Elle se développe en tirant les prix vers le bas à la manière du très compétitif marché chinois.

Pour n’évoquer que le marché français, face au SUV chinois C10 à 16 500 €, le consommateur a d’abord le choix d’une longue série d’Asiatiques, en majorité japonaises ou coréennes, mais pas seulement (Les prix sont les prix plancher des véhicules neufs) :

nº1 : Le japonais Suzuki Ignis Hybrid : 12 290 € - un des records toutes catégories du prix le plus bas ; nº2 : Le SUV Dacia Duster - filiale roumaine de Renault – : 16 990 € ; nº3 : Le Coréen Hyundai Bayon : 18 150 € ; nº4 : Le Japonais Toyota Aygo X : 18 190 €.

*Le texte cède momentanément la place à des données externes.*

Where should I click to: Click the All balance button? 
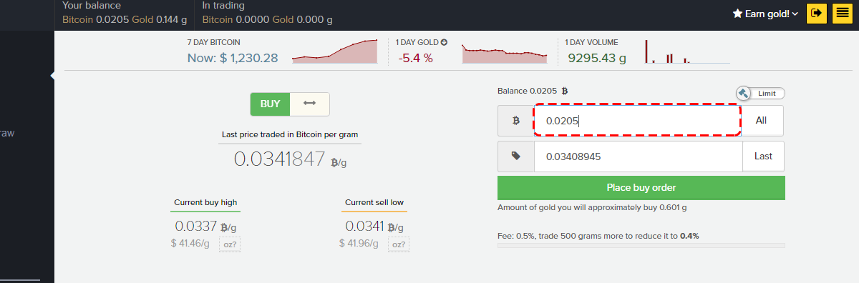click(x=762, y=121)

Hormis Dacia, les premiers européens sont présents, mais en deuxième ligne de cette féroce course au moins cher : nº5 : SEAT Arona 18 690 € ; nº8 : Skoda Kamik, constructeur tchèque du groupe Volkswagen : 22 615 € ; nº9 : Opel Crossland : 23 000 € ; nº10 : Citroën C3 Aircross : 23 250 €. Soit tout de même 40% plus cher que le SUV C10 de Leapmotor dont Carlos Tavares assure la distribution en Europe.